:: Brief ::
Everything from the line containing "Given: Open the" through the final line of the entries must be repeated exactly, and only that, without pictures.

___ Provided data

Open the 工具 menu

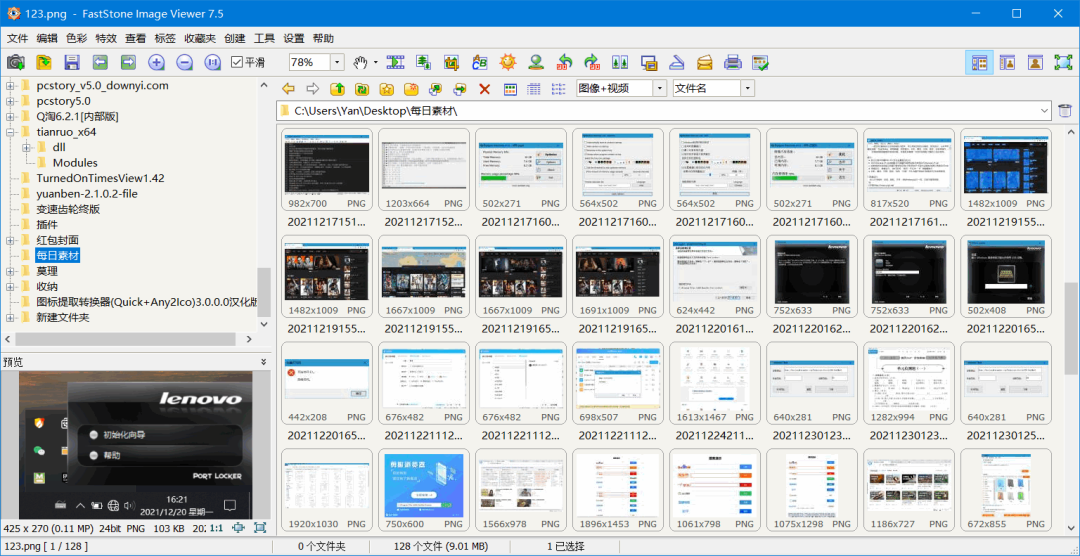click(x=264, y=38)
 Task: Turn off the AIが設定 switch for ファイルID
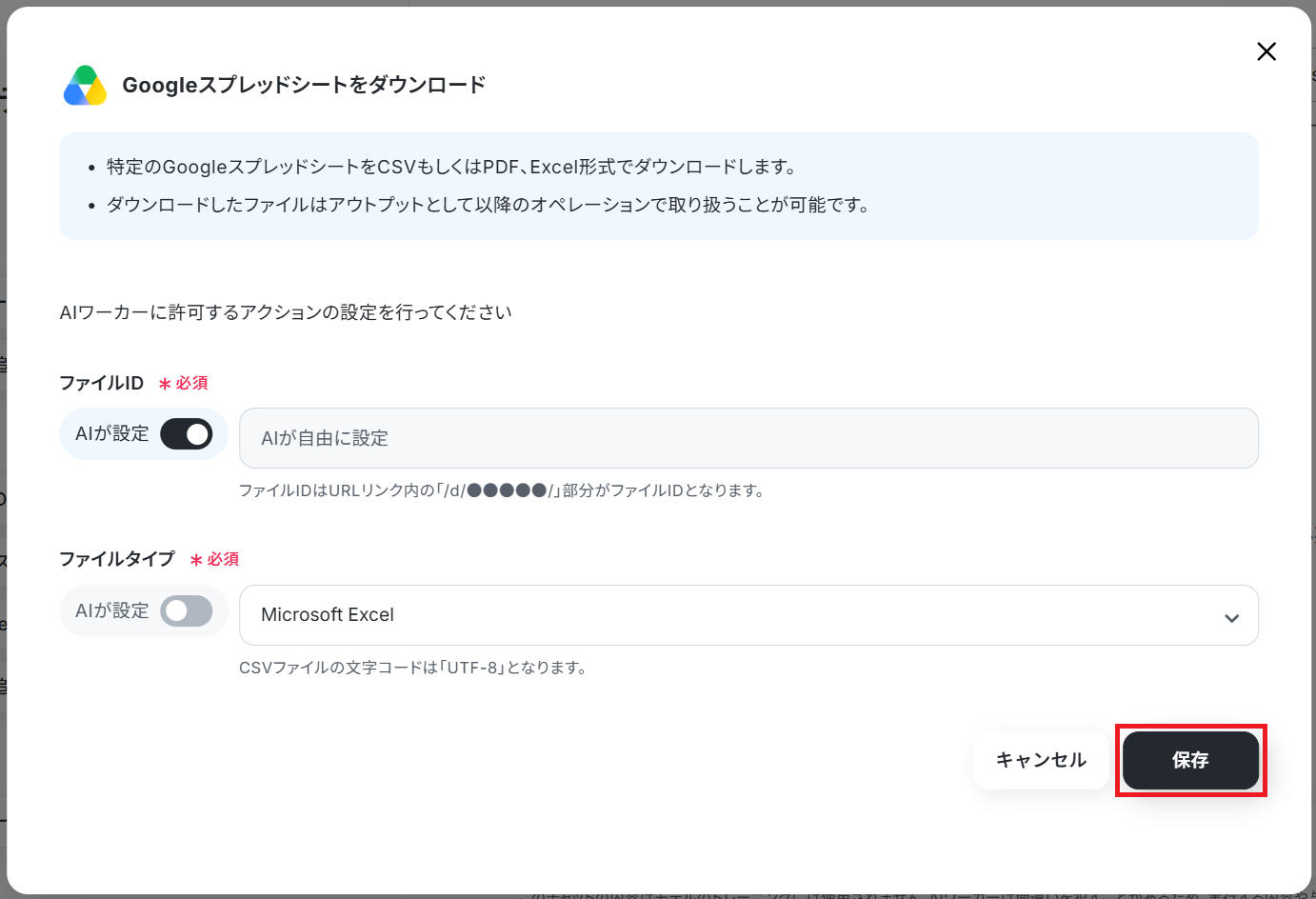pos(187,434)
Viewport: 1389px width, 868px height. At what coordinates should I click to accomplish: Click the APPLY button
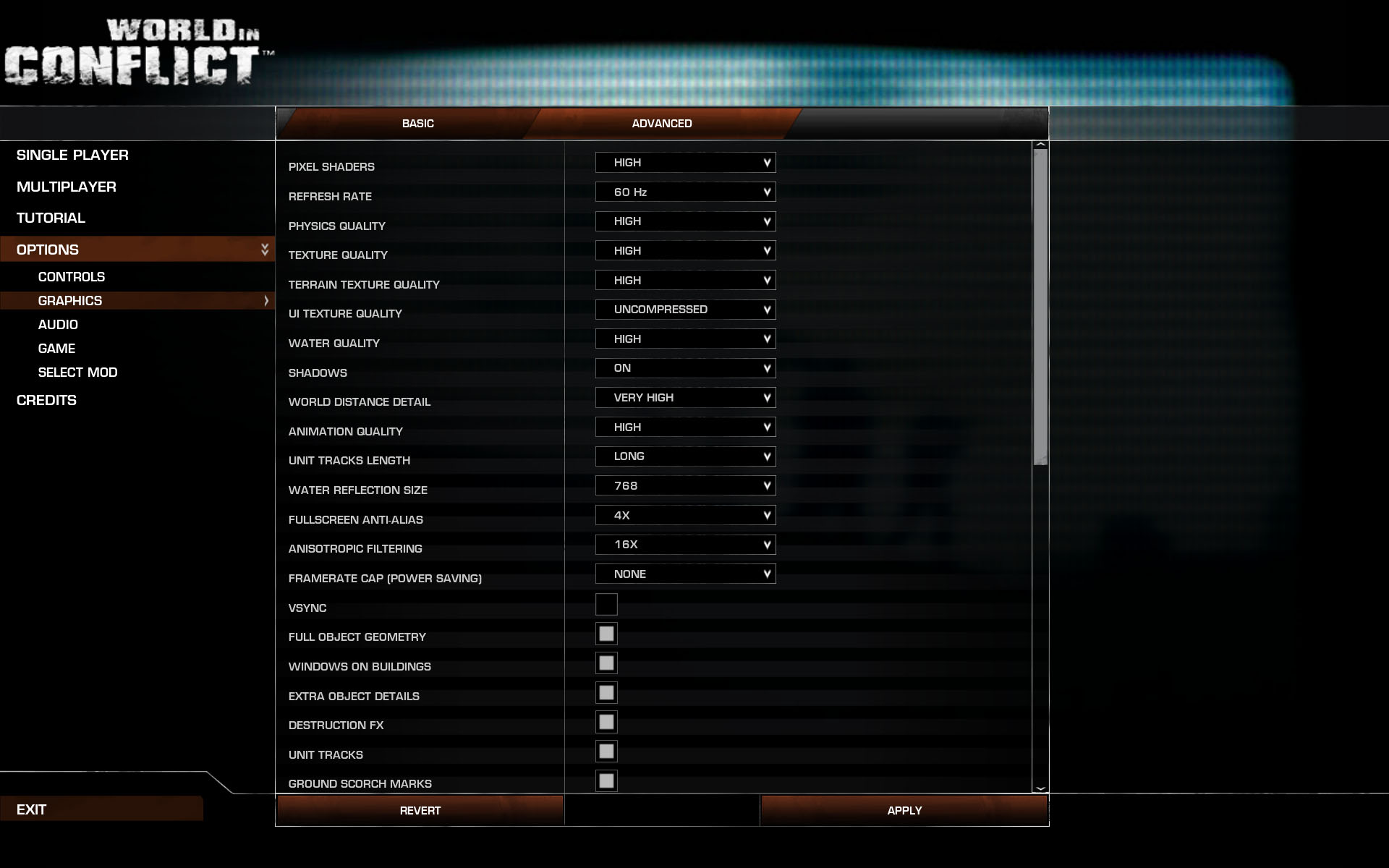coord(903,809)
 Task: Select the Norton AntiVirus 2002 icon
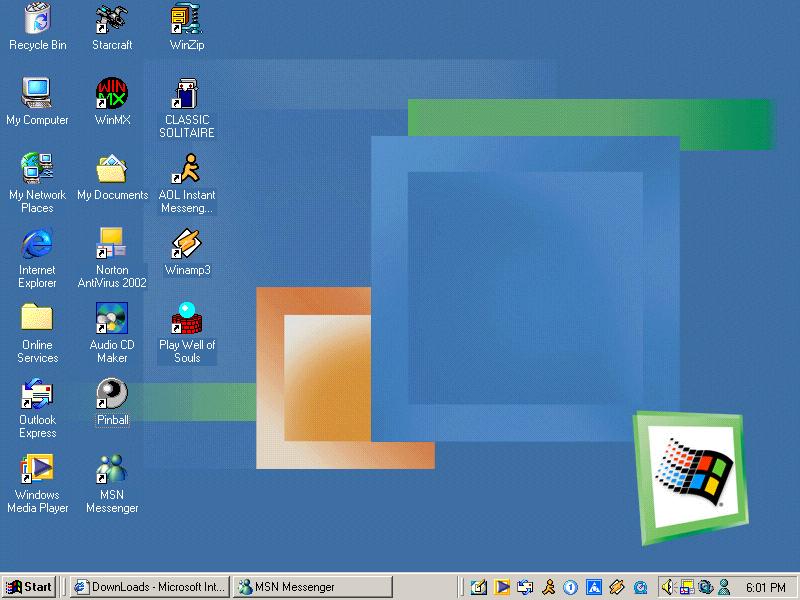click(x=112, y=244)
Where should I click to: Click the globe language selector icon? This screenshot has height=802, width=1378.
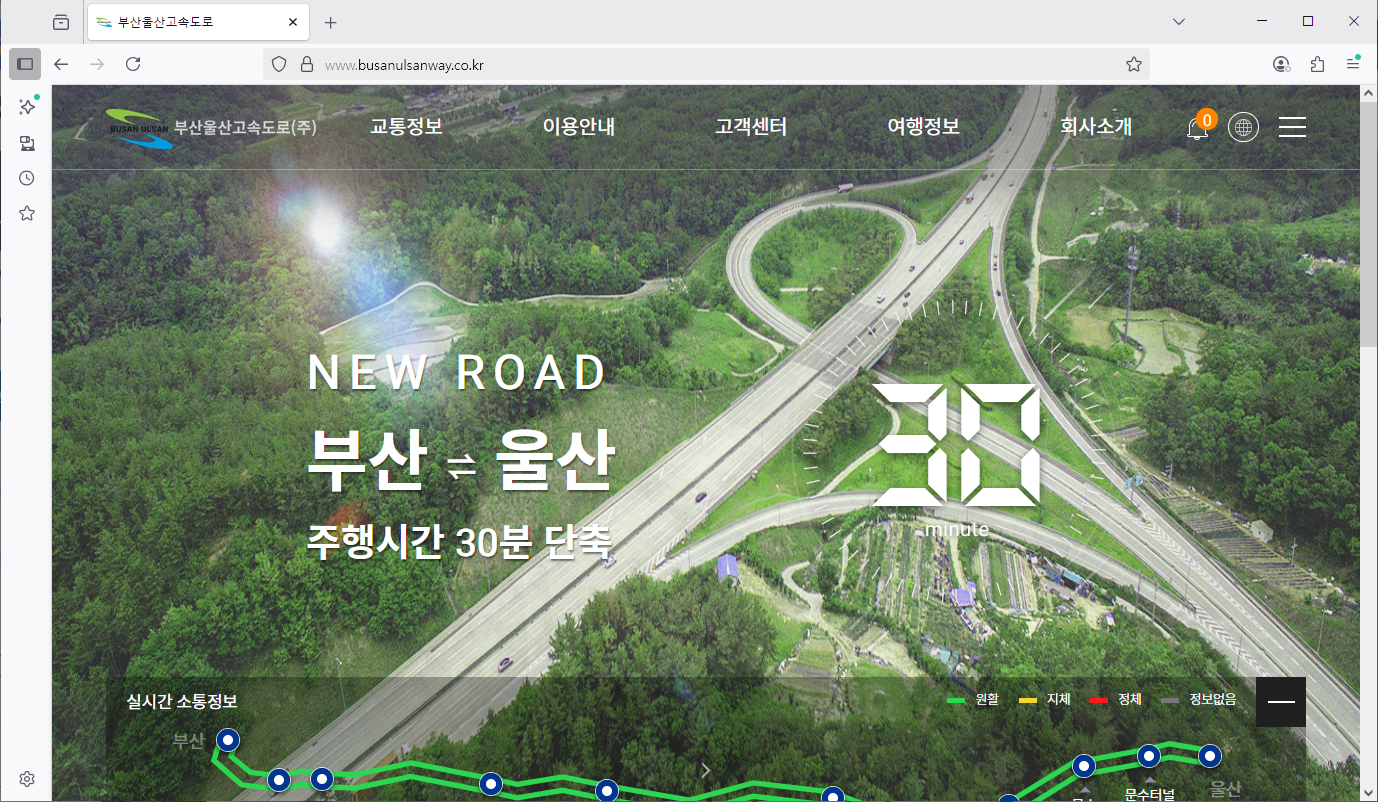click(1243, 127)
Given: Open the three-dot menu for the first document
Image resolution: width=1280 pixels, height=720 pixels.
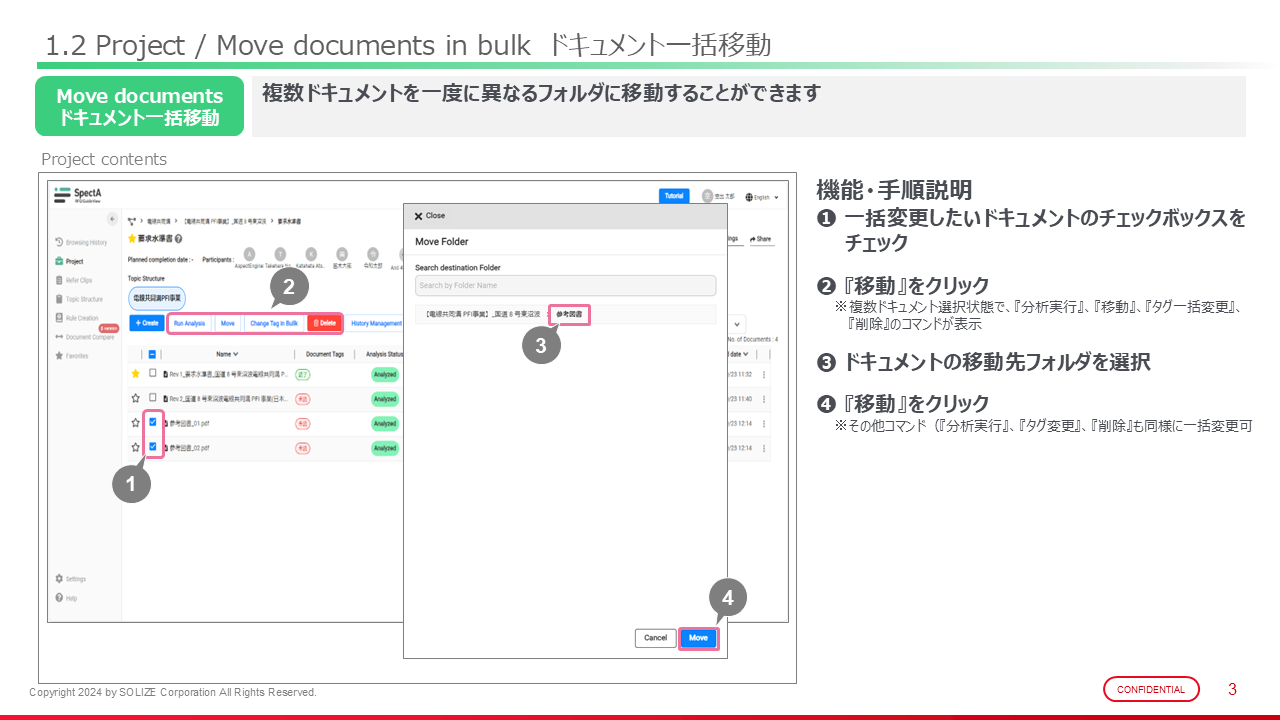Looking at the screenshot, I should point(764,374).
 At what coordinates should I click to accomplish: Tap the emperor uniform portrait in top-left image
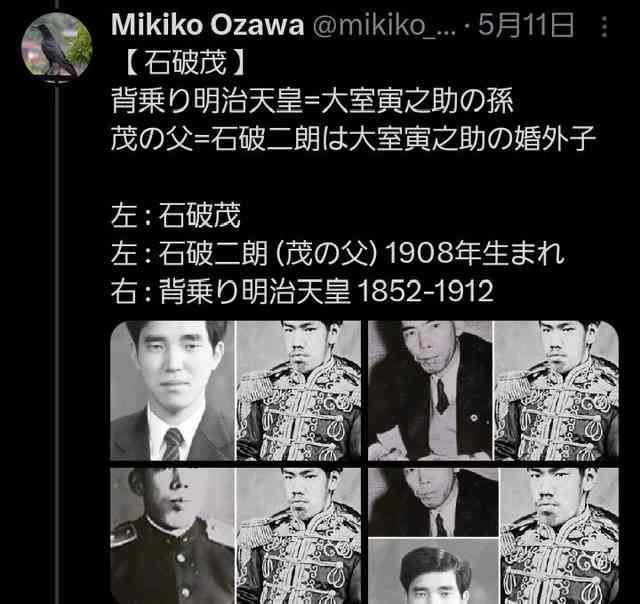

______

:: Exercise answer ::
Given: Open the three-dot menu for the first document
Image resolution: width=1280 pixels, height=720 pixels.
Looking at the screenshot, I should point(764,374).
 At what coordinates should I click to accomplish: Tap the emperor uniform portrait in top-left image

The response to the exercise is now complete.